◆ **DOCUMENT PASSAGE**:
Common Pests and Problems
Bacterial Leaf Spot: First signs are small translucent spots with a broad yellowish edge that slowly enlarge and become angular or irregularly circular with a reddish center. It thrives in cooler temperatures. Burpee Recommends: Remove infected plants and do not plant in the same location next year. Avoid overhead watering. Do not work around plants when they are wet.
Fusarium Wilt: is one of the most damaging plant diseases because of its spread during periods of hot weather. The first symptom of fusarium is the appearance of a few yellow leaves or a slight drooping of the lower leaves. Caused by a soil-borne fungus, the fungus enters through the roots and passes up into the stem producing toxic substances. Burpee Recommends: Destroy affected plants at the first sign of fusarium and rotate crops.
Common Pest and Cultural Problems
Aphids: Greenish, red, black or peach colored sucking insects can spread disease as they feed on the undersides of leaves. They leave a sticky residue on foliage that attracts ants. Burpee Recommends: Introduce or attract natural predators into your garden such as lady beetles and wasps who feed on aphids. You can also wash them off with a strong spray, or use an insecticidal soap.

◆ **TASK BRIEF**:
Please answer these questions about the garden pest text:
1. In what temperatures does bacterial leaf spot thrive?
2. Through what part of the plant does the fusarium fungus enter?
3. What do aphids leave on foliage that attracts ants?
Answer from the garden pest text alone, without drawing on the data.

◆ **INFORMATION PROVIDED**:
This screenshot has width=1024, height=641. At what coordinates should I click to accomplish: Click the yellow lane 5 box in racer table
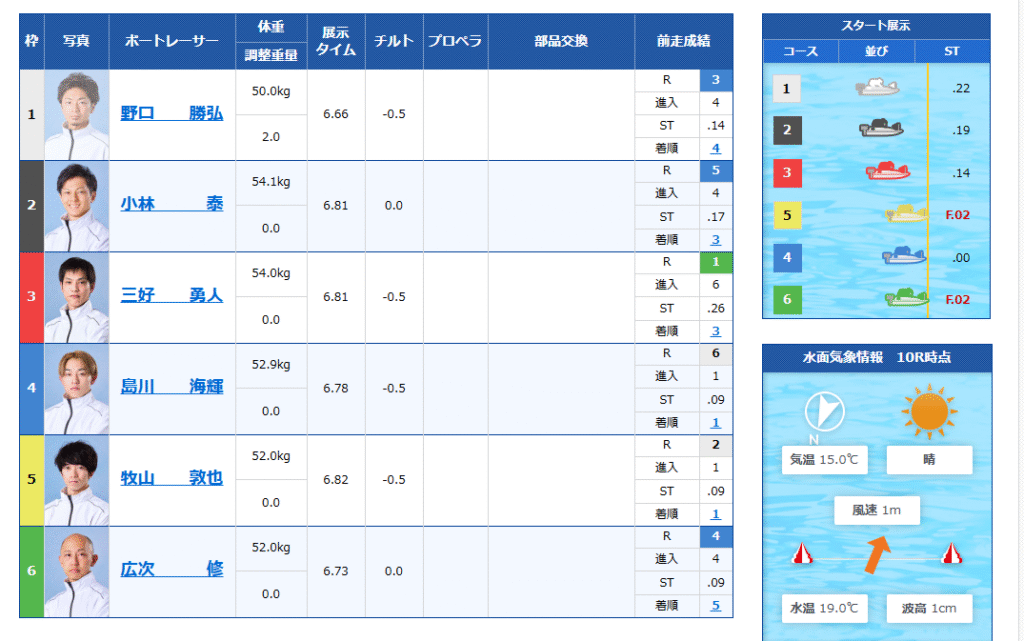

◆ **SOLUTION TO THIS TASK**:
1. Cooler temperatures.
2. The roots.
3. A sticky residue.